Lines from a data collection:
[Begin]

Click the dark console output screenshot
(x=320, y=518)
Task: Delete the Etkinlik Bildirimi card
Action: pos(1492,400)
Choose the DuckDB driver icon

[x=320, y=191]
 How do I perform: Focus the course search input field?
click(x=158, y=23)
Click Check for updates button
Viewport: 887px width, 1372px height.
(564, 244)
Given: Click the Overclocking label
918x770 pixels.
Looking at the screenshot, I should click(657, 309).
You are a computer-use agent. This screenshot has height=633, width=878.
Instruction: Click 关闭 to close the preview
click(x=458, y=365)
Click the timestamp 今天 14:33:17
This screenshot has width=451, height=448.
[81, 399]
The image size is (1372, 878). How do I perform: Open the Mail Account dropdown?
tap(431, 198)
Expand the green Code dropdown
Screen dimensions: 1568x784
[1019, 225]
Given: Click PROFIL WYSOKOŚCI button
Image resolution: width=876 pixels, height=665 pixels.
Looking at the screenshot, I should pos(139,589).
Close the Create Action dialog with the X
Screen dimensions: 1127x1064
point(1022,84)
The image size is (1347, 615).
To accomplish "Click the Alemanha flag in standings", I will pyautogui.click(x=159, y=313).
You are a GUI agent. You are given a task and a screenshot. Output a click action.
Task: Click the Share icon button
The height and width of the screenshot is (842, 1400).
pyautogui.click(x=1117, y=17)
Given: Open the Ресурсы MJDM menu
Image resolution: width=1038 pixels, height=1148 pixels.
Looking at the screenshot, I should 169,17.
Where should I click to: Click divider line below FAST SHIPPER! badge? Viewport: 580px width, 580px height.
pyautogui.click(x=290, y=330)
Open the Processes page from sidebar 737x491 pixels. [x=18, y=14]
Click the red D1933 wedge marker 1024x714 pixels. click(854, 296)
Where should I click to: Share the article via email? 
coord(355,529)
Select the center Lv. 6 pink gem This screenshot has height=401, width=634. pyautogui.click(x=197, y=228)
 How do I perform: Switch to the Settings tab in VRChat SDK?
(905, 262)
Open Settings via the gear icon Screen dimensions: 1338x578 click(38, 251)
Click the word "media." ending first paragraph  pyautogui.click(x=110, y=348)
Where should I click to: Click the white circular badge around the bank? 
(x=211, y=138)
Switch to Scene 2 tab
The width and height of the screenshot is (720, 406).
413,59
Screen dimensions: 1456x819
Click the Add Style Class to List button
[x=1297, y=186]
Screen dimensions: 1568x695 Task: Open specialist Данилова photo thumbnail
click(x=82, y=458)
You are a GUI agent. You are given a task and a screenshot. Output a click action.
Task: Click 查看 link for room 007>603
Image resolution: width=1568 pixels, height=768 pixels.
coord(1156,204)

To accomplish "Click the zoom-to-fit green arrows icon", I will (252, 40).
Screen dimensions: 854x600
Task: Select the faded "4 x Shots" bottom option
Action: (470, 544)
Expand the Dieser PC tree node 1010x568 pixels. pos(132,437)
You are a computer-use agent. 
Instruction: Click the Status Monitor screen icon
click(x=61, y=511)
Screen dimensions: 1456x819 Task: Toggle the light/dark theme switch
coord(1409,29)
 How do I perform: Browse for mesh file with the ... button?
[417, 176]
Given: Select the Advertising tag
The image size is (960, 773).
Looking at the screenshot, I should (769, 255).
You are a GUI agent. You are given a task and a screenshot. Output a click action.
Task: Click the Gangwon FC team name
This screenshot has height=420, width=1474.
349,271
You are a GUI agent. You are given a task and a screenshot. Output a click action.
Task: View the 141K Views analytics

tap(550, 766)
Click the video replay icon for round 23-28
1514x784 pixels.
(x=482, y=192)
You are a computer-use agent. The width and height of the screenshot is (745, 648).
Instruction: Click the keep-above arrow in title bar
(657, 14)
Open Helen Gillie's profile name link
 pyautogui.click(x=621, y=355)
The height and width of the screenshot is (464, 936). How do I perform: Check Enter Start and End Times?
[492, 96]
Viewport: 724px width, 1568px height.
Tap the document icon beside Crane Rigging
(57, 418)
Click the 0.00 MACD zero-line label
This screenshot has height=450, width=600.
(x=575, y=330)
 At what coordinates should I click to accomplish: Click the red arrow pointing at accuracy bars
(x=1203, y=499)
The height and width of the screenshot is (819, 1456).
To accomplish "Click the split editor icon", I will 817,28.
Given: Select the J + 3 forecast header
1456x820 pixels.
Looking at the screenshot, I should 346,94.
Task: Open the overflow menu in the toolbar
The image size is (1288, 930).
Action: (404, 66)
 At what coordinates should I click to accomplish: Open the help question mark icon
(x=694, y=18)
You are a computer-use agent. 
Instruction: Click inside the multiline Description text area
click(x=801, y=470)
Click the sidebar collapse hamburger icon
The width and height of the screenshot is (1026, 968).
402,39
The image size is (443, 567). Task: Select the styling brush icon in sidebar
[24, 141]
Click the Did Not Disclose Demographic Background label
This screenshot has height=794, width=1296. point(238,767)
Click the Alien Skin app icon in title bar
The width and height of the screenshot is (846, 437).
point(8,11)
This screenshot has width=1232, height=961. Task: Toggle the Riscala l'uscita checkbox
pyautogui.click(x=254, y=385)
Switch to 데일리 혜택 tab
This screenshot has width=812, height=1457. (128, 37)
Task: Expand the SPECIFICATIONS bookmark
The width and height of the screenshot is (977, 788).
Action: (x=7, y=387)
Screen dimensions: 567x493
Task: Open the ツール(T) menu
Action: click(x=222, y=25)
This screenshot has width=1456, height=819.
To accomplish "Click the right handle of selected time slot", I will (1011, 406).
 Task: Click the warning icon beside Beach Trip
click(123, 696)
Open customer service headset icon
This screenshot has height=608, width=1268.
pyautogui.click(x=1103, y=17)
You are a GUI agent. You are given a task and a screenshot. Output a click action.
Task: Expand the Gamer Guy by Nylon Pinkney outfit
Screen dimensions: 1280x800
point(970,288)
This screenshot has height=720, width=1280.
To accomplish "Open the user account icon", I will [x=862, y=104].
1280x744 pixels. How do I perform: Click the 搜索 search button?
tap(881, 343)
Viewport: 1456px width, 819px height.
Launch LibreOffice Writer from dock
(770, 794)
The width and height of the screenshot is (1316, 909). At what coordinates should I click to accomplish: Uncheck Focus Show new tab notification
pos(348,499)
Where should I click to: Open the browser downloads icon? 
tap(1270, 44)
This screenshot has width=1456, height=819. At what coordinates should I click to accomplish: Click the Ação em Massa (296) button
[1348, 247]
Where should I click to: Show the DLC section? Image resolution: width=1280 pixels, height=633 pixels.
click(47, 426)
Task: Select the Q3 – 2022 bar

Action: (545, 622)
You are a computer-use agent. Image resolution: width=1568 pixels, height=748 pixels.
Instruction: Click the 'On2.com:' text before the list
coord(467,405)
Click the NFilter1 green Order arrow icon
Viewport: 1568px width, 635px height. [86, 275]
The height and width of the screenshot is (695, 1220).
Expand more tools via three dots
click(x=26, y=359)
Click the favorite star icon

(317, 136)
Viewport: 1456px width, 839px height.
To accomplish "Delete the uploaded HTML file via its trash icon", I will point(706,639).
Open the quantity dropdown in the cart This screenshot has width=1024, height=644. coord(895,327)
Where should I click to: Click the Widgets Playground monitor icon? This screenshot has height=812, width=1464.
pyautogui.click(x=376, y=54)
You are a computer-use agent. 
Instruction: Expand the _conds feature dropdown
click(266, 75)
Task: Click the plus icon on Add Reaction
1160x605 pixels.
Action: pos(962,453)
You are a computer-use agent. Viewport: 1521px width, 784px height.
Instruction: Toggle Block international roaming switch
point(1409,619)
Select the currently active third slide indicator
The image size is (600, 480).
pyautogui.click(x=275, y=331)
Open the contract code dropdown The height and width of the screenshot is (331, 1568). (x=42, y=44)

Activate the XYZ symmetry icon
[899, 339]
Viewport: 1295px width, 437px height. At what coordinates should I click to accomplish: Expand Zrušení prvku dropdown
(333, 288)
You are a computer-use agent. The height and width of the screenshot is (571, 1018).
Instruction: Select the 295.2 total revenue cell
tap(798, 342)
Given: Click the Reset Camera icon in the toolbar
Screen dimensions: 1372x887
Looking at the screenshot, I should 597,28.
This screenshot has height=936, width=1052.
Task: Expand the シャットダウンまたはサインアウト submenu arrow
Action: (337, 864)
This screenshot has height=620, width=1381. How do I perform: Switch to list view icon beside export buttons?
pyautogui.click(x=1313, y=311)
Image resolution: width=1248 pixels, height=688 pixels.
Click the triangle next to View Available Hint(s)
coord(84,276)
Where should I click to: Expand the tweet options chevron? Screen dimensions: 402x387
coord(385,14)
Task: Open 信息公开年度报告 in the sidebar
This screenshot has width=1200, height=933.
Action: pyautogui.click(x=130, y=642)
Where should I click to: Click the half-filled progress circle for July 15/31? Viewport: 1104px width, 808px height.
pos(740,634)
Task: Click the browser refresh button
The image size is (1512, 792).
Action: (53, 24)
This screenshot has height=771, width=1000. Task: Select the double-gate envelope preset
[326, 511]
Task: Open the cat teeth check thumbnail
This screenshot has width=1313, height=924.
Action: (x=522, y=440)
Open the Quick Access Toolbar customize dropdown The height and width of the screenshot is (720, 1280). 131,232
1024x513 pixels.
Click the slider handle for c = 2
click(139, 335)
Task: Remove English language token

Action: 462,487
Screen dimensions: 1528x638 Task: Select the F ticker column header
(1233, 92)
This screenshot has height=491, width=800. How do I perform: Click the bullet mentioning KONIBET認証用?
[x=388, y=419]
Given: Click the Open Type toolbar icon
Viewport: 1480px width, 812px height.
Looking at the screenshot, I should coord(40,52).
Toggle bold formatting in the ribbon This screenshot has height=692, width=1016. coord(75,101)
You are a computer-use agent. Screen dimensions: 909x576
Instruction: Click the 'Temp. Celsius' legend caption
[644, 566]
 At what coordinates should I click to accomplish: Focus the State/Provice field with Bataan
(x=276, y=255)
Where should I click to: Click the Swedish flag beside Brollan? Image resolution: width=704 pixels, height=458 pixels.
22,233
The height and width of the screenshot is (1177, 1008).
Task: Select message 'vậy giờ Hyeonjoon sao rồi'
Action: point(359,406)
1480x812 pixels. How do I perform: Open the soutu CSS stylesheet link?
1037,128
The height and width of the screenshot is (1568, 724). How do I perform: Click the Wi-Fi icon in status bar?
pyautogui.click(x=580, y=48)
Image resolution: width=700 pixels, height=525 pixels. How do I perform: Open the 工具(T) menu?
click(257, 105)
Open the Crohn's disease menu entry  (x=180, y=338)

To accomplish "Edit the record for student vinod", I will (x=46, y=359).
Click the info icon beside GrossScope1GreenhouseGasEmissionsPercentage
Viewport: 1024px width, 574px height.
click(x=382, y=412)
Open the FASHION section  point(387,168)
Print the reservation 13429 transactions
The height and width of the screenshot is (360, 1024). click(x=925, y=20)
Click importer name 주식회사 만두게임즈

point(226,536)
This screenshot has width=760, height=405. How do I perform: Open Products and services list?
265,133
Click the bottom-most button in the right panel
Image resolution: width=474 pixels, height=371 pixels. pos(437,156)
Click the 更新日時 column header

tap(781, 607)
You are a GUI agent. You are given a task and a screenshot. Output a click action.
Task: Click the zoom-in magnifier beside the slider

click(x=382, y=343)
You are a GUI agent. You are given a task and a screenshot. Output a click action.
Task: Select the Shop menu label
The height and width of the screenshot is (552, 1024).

[End]

> [STATED PROBLEM]: Copy the lines word for word, beginning with the line containing "Where should I click to: Click the Widgets" and continuing through the line containing "tap(798, 342)".

> [TASK ANSWER]:
Where should I click to: Click the Widgets Playground monitor icon? This screenshot has height=812, width=1464.
pyautogui.click(x=376, y=54)
You are a computer-use agent. 
Instruction: Expand the _conds feature dropdown
click(266, 75)
Task: Click the plus icon on Add Reaction
1160x605 pixels.
Action: pos(962,453)
You are a computer-use agent. Viewport: 1521px width, 784px height.
Instruction: Toggle Block international roaming switch
point(1409,619)
Select the currently active third slide indicator
The image size is (600, 480).
pyautogui.click(x=275, y=331)
Open the contract code dropdown The height and width of the screenshot is (331, 1568). (x=42, y=44)

Activate the XYZ symmetry icon
[899, 339]
Viewport: 1295px width, 437px height. At what coordinates should I click to accomplish: Expand Zrušení prvku dropdown
(333, 288)
You are a computer-use agent. The height and width of the screenshot is (571, 1018).
Instruction: Select the 295.2 total revenue cell
tap(798, 342)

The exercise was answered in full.